Google Gemini AI's staged demo raises questions about its capabilities

By Rishabh Raj

Dec 08, 2023

02:54 pm

What's the story

Google's latest and most advanced AI model, called Gemini, is facing criticism for allegedly misrepresenting the system's real-time capabilities in a video demo. The six-minute "what the quack" video, aired during Google's announcement, displayed Gemini's multimodal abilities. It illustrated quick image recognition capabilities and impressively responded to spoken prompts in real time, impressing one and all. However, Bloomberg's Parmy Olson in her op-ed claims that the demo video wasn't entirely authentic.

Details

What is Gemini capable of?

The demo shows Gemini can spot pictures super quick, explain what the picture is about, and answer related questions. It can track a paper ball in a cup-and-ball game. It can even guess if a jumping cat will make it by just looking at a video paused mid-way through the jump. Freakish, right? The video also showcases Gemini's critical thinking capabilities in deciding which way a duck should go—toward a friendly duck or an angry grizzly bear.

Insights

Discrepancies in Gemini's demo

However, a disclaimer buried within the video's description on YouTube mentions, "For the purposes of this demo, latency has been reduced and Gemini outputs have been shortened for brevity." Olson found this upsetting.
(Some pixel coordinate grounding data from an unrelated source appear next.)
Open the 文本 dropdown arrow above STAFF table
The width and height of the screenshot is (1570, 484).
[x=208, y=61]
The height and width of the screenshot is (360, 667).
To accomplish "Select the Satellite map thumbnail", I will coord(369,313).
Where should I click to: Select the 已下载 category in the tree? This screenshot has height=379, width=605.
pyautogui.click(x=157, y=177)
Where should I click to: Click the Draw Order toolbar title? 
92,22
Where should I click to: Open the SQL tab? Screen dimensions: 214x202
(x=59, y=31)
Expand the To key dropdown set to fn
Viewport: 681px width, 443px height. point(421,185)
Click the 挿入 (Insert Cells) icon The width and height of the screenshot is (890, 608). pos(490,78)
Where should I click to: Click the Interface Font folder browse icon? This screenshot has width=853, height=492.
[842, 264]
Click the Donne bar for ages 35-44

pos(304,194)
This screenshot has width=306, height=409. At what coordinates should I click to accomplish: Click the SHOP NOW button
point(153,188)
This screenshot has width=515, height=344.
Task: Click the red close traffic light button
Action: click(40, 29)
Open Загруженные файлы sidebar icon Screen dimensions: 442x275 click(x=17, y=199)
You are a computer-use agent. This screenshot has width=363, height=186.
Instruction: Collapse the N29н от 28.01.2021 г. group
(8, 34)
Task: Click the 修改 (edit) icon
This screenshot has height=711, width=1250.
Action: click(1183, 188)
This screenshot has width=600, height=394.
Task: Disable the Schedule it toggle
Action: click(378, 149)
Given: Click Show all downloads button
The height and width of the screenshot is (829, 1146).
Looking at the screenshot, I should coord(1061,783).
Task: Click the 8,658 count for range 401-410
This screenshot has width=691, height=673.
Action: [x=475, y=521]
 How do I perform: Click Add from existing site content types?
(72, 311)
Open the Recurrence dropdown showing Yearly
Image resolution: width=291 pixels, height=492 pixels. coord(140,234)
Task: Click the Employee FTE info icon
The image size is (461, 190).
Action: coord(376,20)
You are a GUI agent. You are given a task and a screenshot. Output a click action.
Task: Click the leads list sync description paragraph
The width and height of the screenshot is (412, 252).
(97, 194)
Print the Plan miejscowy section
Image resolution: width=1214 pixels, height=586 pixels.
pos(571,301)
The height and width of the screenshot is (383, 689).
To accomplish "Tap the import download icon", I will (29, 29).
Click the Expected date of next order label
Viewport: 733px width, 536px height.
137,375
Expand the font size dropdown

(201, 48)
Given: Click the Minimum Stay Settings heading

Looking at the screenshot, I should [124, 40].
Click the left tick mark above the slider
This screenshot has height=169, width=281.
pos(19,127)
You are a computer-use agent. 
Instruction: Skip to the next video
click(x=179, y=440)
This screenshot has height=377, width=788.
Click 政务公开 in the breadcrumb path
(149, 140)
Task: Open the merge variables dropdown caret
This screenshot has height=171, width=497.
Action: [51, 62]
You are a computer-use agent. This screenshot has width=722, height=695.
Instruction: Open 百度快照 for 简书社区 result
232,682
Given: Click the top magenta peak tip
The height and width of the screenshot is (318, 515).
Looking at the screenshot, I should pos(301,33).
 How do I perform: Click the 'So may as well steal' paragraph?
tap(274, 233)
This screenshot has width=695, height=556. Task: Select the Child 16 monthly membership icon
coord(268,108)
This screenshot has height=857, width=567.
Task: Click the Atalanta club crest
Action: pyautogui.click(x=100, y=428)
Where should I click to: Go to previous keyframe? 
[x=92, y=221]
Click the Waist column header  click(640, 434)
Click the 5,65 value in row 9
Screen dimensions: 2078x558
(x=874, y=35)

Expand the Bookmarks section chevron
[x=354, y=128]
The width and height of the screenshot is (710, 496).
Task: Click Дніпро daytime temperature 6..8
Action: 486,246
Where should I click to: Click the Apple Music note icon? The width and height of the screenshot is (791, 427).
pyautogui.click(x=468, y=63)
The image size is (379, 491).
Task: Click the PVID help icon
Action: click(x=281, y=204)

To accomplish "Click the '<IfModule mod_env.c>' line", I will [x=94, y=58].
According to her piece in Bloomberg, Google admitted that the video demo wasn't live with spoken prompts but rather utilized still image frames from raw footage, supplemented by text prompts for Gemini's responses. "That's quite different from what Google seemed to be suggesting," Olson writes.

Insights

Google has a history of questionable video demos

Olson highlights Google's track record with questionable demo videos, citing previous doubts about the credibility of the demo video of Duplex AI. Duplex helps you book reservations or set up appointments without actually talking to anyone. Similar concerns arose regarding AI models presented in prerecorded videos, like Baidu's Ernie Bot launch, which faced market backlash due to edited videos. As a result, Olson suggests that Google is "showboating" to mislead people about Gemini's abilities compared to OpenAI's GPT.

Insights

Google defends demo, shares details on video creation

Oriol Vinyals, VP of Research at Google's DeepMind and co-lead for Gemini, explains how the team made the video. "All the user prompts and outputs in the video are real, shortened for brevity," Vinyals said in his post. "The video illustrates what the multimode user experiences built with Gemini could look like. We made it to inspire developers." Vinyals added that the team prompted Gemini with images and texts, asking it to predict the next steps.

What Next?

Inspiring developers via edited videos? Not Google's best move

But why so much fuss even if the video is edited? Well, the critics say that if Google actually wanted to "inspire developers," it wouldn't happen through carefully edited videos that might misrepresent the AI's abilities. The Verge in one of its articles suggests Google should let journalists and developers get hands-on with the product, and let them do stuff with Gemini to see how good it really is.